§ WHAT IS NEEDED
Extract every item below and reproduce each one verbatim, line by line.

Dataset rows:
------------------------------------------------------------------------

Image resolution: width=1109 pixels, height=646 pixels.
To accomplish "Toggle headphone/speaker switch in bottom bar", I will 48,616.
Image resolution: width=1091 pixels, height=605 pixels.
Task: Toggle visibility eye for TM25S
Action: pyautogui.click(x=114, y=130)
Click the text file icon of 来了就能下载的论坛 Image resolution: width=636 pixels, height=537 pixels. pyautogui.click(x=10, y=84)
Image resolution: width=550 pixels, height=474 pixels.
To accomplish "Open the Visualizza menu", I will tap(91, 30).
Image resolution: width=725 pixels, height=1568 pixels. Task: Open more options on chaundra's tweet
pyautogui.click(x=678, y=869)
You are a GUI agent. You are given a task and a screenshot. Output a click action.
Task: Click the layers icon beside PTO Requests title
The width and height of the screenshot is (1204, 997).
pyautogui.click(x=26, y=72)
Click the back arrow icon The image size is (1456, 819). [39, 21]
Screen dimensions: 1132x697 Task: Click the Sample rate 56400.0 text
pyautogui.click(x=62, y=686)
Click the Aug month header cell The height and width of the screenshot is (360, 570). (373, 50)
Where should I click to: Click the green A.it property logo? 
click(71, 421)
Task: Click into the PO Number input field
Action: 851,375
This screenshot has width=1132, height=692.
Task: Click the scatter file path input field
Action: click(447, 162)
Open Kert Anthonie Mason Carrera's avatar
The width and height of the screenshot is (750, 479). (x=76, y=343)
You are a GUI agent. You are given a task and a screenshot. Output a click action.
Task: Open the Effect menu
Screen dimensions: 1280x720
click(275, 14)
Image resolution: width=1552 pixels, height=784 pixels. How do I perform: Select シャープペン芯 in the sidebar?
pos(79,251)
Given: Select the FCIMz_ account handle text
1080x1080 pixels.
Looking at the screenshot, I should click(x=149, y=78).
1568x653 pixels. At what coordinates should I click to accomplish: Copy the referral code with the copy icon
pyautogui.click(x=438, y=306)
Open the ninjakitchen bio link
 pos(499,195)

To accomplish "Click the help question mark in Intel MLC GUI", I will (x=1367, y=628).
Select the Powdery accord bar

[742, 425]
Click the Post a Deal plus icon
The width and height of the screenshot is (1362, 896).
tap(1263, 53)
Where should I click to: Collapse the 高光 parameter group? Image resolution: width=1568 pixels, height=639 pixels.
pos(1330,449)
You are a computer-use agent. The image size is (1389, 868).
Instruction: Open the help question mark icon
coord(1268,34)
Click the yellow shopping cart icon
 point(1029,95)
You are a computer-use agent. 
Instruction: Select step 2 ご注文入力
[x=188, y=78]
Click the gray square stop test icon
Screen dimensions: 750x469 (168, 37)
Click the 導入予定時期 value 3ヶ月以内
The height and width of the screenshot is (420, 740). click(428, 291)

------------------------------------------------------------------------

§ FINAL ANSWER
Image resolution: width=1109 pixels, height=646 pixels.
To accomplish "Toggle headphone/speaker switch in bottom bar", I will 48,616.
Image resolution: width=1091 pixels, height=605 pixels.
Task: Toggle visibility eye for TM25S
Action: pyautogui.click(x=114, y=130)
Click the text file icon of 来了就能下载的论坛 Image resolution: width=636 pixels, height=537 pixels. pyautogui.click(x=10, y=84)
Image resolution: width=550 pixels, height=474 pixels.
To accomplish "Open the Visualizza menu", I will tap(91, 30).
Image resolution: width=725 pixels, height=1568 pixels. Task: Open more options on chaundra's tweet
pyautogui.click(x=678, y=869)
You are a GUI agent. You are given a task and a screenshot. Output a click action.
Task: Click the layers icon beside PTO Requests title
The width and height of the screenshot is (1204, 997).
pyautogui.click(x=26, y=72)
Click the back arrow icon The image size is (1456, 819). [39, 21]
Screen dimensions: 1132x697 Task: Click the Sample rate 56400.0 text
pyautogui.click(x=62, y=686)
Click the Aug month header cell The height and width of the screenshot is (360, 570). (373, 50)
Where should I click to: Click the green A.it property logo? 
click(71, 421)
Task: Click into the PO Number input field
Action: 851,375
This screenshot has width=1132, height=692.
Task: Click the scatter file path input field
Action: click(447, 162)
Open Kert Anthonie Mason Carrera's avatar
The width and height of the screenshot is (750, 479). (x=76, y=343)
You are a GUI agent. You are given a task and a screenshot. Output a click action.
Task: Open the Effect menu
Screen dimensions: 1280x720
click(275, 14)
Image resolution: width=1552 pixels, height=784 pixels. How do I perform: Select シャープペン芯 in the sidebar?
pos(79,251)
Given: Select the FCIMz_ account handle text
1080x1080 pixels.
Looking at the screenshot, I should click(x=149, y=78).
1568x653 pixels. At what coordinates should I click to accomplish: Copy the referral code with the copy icon
pyautogui.click(x=438, y=306)
Open the ninjakitchen bio link
 pos(499,195)

To accomplish "Click the help question mark in Intel MLC GUI", I will (x=1367, y=628).
Select the Powdery accord bar

[742, 425]
Click the Post a Deal plus icon
The width and height of the screenshot is (1362, 896).
tap(1263, 53)
Where should I click to: Collapse the 高光 parameter group? Image resolution: width=1568 pixels, height=639 pixels.
pos(1330,449)
You are a computer-use agent. The image size is (1389, 868).
Instruction: Open the help question mark icon
coord(1268,34)
Click the yellow shopping cart icon
 point(1029,95)
You are a computer-use agent. 
Instruction: Select step 2 ご注文入力
[x=188, y=78]
Click the gray square stop test icon
Screen dimensions: 750x469 (168, 37)
Click the 導入予定時期 value 3ヶ月以内
The height and width of the screenshot is (420, 740). click(428, 291)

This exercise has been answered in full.